The notebooks are supposed to work on the Pubmed_200k_RCT dataset.
The notebooks are supposed to run on Google Colab (it is possible to run it locally by changing the file paths and removing the drive mount for Google drive.
It may be required to install the following libraries to make the notebooks work:
$ pip install yellowbrick
$ pip install gensim
$ pip install seaborn
$ pip install transformers
$ pip install datasets
Because of the size of the trained models and preprocessed data, these file can be found here.
The motebook Task1.ipynb
requires to have the preprocessed dataset. To use this either use the preprocessed data mentioned in the above mentioned folder or run the notebook Task1_preprocessing.ipynb
. The preprocessed files should be in the path indicated by data_path
. For the notebook Task2.ipynb
either set is_preprocess_enabled=True
to let the notebook do the preprocessing or set it to False
and use the preprocessed data mentioned in the above mentioned folder. The preprocessed files should be in the path indicated by data_path
.
In the first cells of each notebook you can find the following line:
train = <True|False>
This indiates that the model will be loaded.
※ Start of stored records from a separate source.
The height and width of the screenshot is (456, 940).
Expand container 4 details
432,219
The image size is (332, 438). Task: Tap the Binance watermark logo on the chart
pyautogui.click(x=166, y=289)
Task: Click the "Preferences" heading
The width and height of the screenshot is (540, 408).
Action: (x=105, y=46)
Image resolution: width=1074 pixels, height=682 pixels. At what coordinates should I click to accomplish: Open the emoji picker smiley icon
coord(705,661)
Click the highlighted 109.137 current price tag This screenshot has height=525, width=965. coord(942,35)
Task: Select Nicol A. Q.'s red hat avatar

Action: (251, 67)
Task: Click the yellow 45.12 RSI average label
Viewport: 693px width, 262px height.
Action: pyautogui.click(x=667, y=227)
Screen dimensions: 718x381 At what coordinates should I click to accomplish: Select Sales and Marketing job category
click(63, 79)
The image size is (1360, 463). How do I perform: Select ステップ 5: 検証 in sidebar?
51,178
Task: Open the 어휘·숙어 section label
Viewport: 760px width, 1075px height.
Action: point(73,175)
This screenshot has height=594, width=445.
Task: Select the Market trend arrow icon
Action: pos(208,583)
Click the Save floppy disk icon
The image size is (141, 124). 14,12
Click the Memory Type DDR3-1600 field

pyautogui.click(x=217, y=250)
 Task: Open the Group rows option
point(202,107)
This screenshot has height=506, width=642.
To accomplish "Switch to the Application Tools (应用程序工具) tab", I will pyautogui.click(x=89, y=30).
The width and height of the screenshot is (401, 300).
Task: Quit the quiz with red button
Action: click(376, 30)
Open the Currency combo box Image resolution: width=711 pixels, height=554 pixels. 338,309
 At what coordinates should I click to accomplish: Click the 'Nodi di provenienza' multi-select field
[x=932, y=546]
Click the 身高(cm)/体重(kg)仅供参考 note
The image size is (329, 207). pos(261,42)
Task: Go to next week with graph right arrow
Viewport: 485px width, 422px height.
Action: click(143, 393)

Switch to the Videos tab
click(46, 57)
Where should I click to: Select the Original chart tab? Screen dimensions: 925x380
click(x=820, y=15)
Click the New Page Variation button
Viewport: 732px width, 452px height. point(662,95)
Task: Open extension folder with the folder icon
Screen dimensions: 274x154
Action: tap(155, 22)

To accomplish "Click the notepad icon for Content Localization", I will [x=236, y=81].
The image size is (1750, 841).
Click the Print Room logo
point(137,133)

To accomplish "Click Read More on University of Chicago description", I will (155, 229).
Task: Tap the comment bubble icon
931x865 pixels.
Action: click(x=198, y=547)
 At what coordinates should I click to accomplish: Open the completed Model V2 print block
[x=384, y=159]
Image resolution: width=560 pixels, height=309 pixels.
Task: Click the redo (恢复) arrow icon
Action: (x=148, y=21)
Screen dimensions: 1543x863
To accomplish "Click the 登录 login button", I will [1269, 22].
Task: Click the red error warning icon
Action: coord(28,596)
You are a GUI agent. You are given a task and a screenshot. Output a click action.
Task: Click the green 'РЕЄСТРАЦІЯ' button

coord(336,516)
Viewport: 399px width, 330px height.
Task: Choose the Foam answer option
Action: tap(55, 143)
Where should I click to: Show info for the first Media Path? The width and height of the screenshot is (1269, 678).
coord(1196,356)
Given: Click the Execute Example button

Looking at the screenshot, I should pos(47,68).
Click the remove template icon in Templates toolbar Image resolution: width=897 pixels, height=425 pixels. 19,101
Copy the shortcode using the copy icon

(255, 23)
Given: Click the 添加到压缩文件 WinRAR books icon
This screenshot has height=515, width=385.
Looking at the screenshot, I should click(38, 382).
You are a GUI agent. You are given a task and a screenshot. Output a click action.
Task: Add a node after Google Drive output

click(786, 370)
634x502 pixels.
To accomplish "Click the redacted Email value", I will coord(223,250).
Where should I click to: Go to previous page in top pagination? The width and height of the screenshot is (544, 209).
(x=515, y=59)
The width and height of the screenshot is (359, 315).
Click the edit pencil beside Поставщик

To train the model simply change the previous cell to:
train = True
In the first cells of each notebook you can find 2 paths:
data_path = path/to/data/
model_path = path/to/saved/models/
The first path indicates the directory of the datasets, the second path indicates the file from which the model will be loaded (or saved if training is enabled): data_path
variable should point to the folder which contains the original dataset and the preprocessed files, model_path
variable should point to the folder which contains the model files.